Tapis derrière leurs écrans, sourires carnassiers aux lèvres, les charognards guettent « les bonnes affaires ». Ils ont également pris le soin, pour certains, de publier leur numéro de téléphone sur Internet.

Ils proposent des bouteilles d’oxygène de 5, 10, 15 lires… à des prix qui frisent l’indécence, comme nous le confie Nabil Mouhoub, membre de l’association comité Krim Belkacem, Telemly (Alger). « Un simple obus d’oxygène de 10 litres qui coûte 30.000 DA s’est vendu hier à 150.000 DA ! Les spéculateurs n’ont aucune pitié  ».

Généreux donateurs versus prédateurs sans foi ni loi

Le téléphone portable de Nabil Mouhoub ne cesse de sonner. « Regardez, j’ai reçu 780  appels de détresse de personnes qui cherchent de l’oxygène pour leurs proches. Grâce à des donateurs, nous essayons de nous en procurer pour tenter de sauver des vies.  Ces appels nous parviennent jours et nuits. Ce matin, je me suis rendu à l’usine de production d’oxygène  de Oued Moussa. On m’a renvoyé. Motif : plus d’oxygène disponible », explique-t-il.

Pour le président de cette association, « l’idéal c’est d’acquérir des concentrateurs d’oxygène pour ne pas avoir à trimbaler des bouteilles et chercher où les remplir. »

Mais le marché noir fait ravage. « Un concentrateur de 10 litres coûte 500.000 DA actuellement.
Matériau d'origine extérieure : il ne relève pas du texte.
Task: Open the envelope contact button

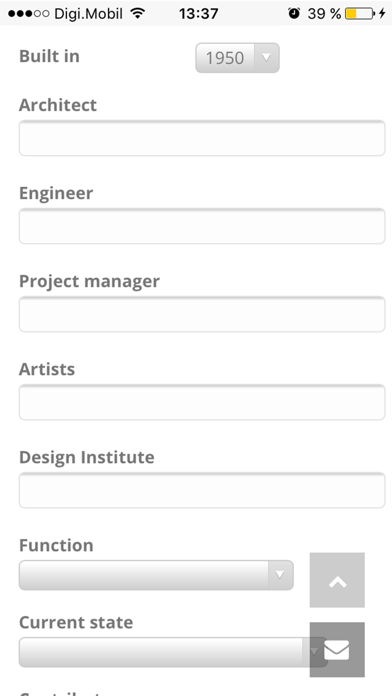Action: point(337,649)
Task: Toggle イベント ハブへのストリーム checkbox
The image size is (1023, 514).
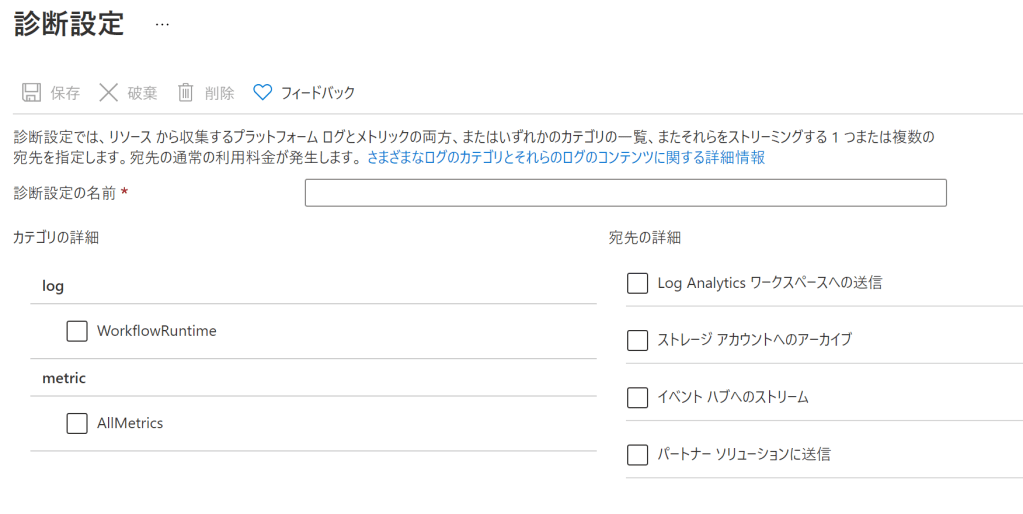Action: pos(637,397)
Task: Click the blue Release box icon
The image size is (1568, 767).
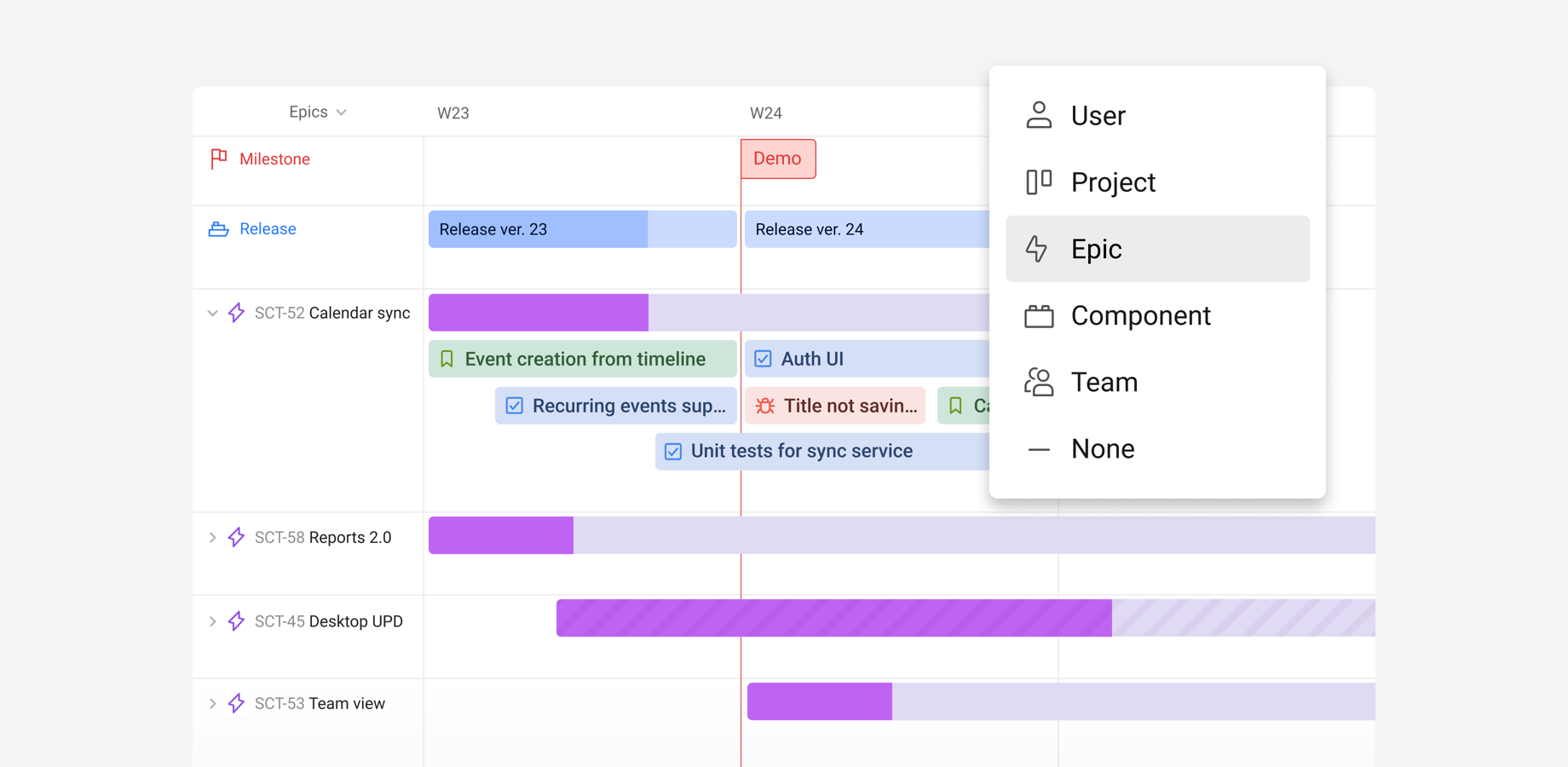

Il faut absolument que les hôpitaux soient équipés de générateurs d’oxygène pour couper l’herbe sous les pieds de tous ces prédateurs sans foi ni loi. L’Etat doit réagir au plus vite ! ». Ces concentrateurs sont vendus en Chine à un peu plus de 1.100 dollars la pièce.

Sur le carnet de rendez-vous de Nabil Mouhoub, le nom d’une dame de 76 ans y figure. « Elle est cardiaque, « covidée » et vit seule. Je vais lui porter cette bouteille d’oxygène de 10 litres. C’est sa voisine qui nous a contactés. Je ne sais pas combien de temps cette bouteille  d’oxygène tiendra, mais au moins cette malade pourra souffler un peu », lâche-t-il.

 Les malades du covid -19 meurent faute d’oxygène. Samira (45 ans) apporte un témoignage accablant.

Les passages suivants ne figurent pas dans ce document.